Internet Shakespeare Editions

Shakespeare in Quebec (8)

Shakespeare in Québec -- page 8

Re-making Le Grand Will

The difficult process of performing Shakespeare in today's Québec is enacted in the 1996 Le Making of de Macbeth, created by the bilingual company Pigeons International. Le Making is about an attempt to - and ultimately the decision not to -- produce Shakespeare's play. It glances at Michel Garneau's 1978 translation of Macbeth into Québécois, Robert Lepage's 1992/93 staging of that translation, and the contemporary cultural environment. As Denis Salter has written, it raises the question of "whether contemporary artists can find ways to speak in many languages and performance modes not for Shakespeare but through him in order to assert their own politics of location" (67).

The play's protagonist is the director, Elizabeth, whose name and character resonate with those of Elizabeth I, and the play juxtaposes the challenge to her authority and artistic creativity with her fear of blood and the possibility of her own pregnancy. However, while Garneau's Macbeth in 1978 implied a Québec that had a coherent cultural, and possibly national, identity, Le Making of de Macbeth insists on the multiplicity of voices, accents, experiences, and performance practices that are part of doing theatre today in Québec. The play's title, for example, whose stumbling redundancy that doubles back on itself suggests a speech impediment, points to the difficulty of finding a language into which to render Shakespeare in a Québec where for many the native language is neither English nor French in an officially francophone milieu, and the play displays, in multiple ways, the difficulty of arriving at a coherent and consensual reading of Shakespeare.

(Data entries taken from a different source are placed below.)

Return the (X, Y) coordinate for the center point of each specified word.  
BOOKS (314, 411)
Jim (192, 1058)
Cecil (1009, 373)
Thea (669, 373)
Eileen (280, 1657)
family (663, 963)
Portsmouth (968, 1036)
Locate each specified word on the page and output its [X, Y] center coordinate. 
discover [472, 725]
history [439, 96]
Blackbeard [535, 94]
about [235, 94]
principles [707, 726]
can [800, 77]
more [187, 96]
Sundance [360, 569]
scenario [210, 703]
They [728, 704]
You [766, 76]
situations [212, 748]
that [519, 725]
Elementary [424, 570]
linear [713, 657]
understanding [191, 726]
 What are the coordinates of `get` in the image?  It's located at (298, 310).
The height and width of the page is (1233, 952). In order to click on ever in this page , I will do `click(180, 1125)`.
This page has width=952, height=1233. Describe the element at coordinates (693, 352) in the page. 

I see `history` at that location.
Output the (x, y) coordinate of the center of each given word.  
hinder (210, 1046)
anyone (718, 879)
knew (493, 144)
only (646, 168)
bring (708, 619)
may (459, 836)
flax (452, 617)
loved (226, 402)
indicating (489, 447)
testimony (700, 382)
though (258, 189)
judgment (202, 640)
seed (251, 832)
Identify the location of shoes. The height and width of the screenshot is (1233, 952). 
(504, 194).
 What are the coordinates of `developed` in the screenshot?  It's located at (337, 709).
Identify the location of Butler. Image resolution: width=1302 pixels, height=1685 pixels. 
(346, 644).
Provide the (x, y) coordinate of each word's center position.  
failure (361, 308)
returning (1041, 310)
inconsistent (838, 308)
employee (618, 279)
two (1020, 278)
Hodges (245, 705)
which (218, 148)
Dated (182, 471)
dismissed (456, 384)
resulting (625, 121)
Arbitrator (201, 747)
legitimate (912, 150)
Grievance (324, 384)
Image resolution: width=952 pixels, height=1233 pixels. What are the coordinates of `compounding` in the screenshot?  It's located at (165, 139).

This difficulty, however, has not inhibited a continual engagement with and interrogation of Shakespeare in québécois terms. The relationship of francophone Québec to Shakespeare is perhaps best expressed in the phrase which is often used to describe him: Le grand Will. Shakespeare is asserted to be great. But not so great that William can't be cut down to size. There is intimacy and affection in the shortened name, but also a refusal of the formal conventions of respect. Québécois Shakespeare, as we have seen, has repeatedly been characterized by its freedom, playfulness, audacity, and its insistence on its own politics of location.